= Exercise tasks =
a) Which research groups, cited by first author with "et al.", does the passage on tree-detection methods credit with proposing a method?
b) Continue writing the passage on tree-detection methods, starting after its last sentence.

= Text passage =
__________________________________________________

Tree-detection methods for remote-sensing images are mainly based on three kinds of methods: traditional image processing, traditional machine learning, and deep learning. Traditional image processing-based tree-detection methods have no parameter-learning process, such as the local maximum method [11], watershed segmentation algorithm [12], and multi-scale segmentation algorithm [13]. Srestasathiern et al. [14] proposed a method for oil palm identification based on algorithms such as feature selection, semi-variance function calculation, and local maximum filtering. Dos Santos et al. [15] proposed a palm tree-detection method based on shadow extraction and template matching, which correctly detected 75.45% of the trees in a study area of about 95 square kilometers. However, traditional image-processing methods have lower recognition accuracy. Furthermore, they require manual setting of many parameters.

Traditional machine learning-based methods typically comprise steps such as feature extraction, image segmentation, classifier training, and prediction [16,17,18]. López-López et al. [19] proposed a method for detecting unhealthy trees based on image segmentation and support vector machine classifiers. Nevalainen et al. [20] proposed a method for tree detection and species classification, which includes tree detection using local maximum filtering, feature extraction, and tree species classification using random forest and artificial neural network methods. Wang et al. [21] proposed utilizing a gradient histogram operator and a support vector machine classifier to identify oil palm trees in UAV imagery. In general, traditional machine-learning-based methods outperform traditional image-processing-based methods. However, their feature extraction capability is insufficient, which limits them regarding achieving higher detection accuracy.

__________________________________________________

= Data provided =
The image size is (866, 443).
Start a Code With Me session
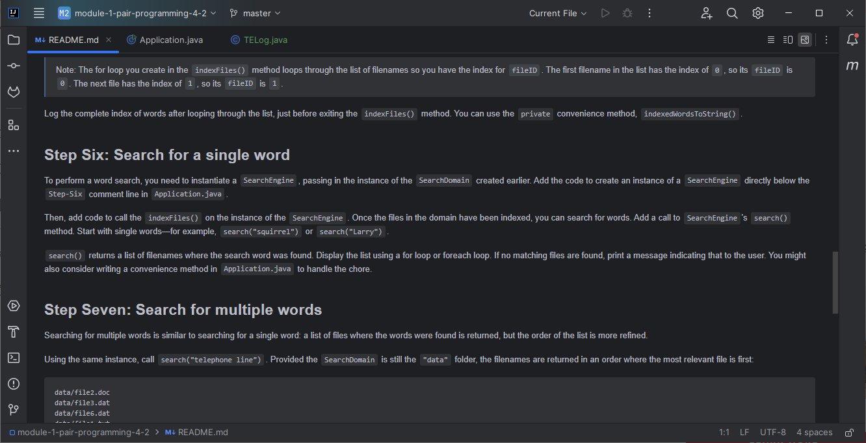tap(707, 13)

__________________________________________________

= Answers for this exercise =
a) Srestasathiern et al., Dos Santos et al., López-López et al., Nevalainen et al., Wang et al.

b)
A deep-learning-based algorithm can extract complex structural information from huge amounts of high-dimensional data, using a neural network with multiple hidden layers to automatically learn features from the original image [22]. Convolutional Neural Networks (CNNs) are among the best-known deep learning-based methods owing to their good image interpretability. CNNs are widely used to solve agricultural production problems, including plant pest detection and classification [23,24], plant leaf identification and classification [25,26], weed identification and classification [27,28], fruit and vegetable harvesting and identification [29,30], and land cover classification [31,32].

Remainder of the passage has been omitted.